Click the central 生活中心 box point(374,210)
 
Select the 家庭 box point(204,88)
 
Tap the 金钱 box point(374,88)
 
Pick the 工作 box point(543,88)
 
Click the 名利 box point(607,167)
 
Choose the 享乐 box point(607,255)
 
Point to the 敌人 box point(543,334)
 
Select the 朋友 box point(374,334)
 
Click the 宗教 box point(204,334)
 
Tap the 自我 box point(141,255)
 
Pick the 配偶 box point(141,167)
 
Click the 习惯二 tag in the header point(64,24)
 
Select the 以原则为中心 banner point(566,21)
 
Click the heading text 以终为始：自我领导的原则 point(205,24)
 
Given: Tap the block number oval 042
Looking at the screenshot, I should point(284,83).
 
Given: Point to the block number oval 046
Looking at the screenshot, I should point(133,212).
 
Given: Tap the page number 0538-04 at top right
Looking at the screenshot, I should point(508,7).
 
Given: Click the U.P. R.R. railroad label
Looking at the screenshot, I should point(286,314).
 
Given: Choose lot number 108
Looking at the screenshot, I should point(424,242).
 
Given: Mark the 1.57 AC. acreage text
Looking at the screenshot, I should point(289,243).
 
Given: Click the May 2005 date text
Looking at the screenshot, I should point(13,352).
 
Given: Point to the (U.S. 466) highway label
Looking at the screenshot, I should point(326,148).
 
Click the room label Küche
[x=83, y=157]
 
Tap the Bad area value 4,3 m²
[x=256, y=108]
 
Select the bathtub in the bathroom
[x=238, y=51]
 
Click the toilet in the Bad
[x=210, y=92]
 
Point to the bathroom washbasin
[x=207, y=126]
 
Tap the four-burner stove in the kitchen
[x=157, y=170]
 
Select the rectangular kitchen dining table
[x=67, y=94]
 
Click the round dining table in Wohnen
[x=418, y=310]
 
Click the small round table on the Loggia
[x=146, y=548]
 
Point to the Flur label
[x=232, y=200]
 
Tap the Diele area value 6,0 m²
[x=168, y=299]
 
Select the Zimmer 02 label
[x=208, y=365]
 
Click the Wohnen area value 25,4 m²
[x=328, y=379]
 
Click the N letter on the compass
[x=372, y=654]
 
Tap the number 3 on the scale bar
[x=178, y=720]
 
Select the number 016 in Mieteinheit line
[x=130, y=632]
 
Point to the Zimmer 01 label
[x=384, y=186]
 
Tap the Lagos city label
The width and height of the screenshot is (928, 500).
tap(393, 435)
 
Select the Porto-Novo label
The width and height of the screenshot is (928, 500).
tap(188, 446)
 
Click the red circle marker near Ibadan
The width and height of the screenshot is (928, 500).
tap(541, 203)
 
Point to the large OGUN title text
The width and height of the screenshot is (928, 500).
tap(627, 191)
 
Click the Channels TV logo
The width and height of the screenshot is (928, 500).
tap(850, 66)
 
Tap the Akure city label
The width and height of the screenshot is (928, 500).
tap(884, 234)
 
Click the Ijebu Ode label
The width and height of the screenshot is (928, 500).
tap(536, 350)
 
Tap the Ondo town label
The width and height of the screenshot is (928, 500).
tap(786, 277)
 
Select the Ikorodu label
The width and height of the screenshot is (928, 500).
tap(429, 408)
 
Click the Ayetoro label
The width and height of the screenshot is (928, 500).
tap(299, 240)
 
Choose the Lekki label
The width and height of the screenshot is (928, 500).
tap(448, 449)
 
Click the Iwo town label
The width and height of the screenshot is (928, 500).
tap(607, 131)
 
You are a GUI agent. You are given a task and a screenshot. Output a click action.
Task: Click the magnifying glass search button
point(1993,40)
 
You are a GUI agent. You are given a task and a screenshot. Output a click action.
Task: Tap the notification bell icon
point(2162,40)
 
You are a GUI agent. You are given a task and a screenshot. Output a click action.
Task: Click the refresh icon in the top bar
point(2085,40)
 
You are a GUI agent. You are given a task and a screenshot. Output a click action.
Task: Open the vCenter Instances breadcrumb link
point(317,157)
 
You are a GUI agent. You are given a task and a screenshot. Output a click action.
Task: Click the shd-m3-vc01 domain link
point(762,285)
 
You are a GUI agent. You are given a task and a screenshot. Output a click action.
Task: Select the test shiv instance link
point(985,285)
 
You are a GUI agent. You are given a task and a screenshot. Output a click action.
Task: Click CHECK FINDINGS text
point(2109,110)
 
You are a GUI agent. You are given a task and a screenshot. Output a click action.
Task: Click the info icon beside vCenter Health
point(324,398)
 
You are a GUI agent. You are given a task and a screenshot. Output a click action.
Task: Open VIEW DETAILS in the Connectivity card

- [求められること]: 「Choose the 享乐 box point(607,255)」を含む行から「Click the heading」を含む行までを、両端の行も含めて一字も変えずに書き写しなさい。

- [課題の解答]:
Choose the 享乐 box point(607,255)
 
Point to the 敌人 box point(543,334)
 
Select the 朋友 box point(374,334)
 
Click the 宗教 box point(204,334)
 
Tap the 自我 box point(141,255)
 
Pick the 配偶 box point(141,167)
 
Click the 习惯二 tag in the header point(64,24)
 
Select the 以原则为中心 banner point(566,21)
 
Click the heading text 以终为始：自我领导的原则 point(205,24)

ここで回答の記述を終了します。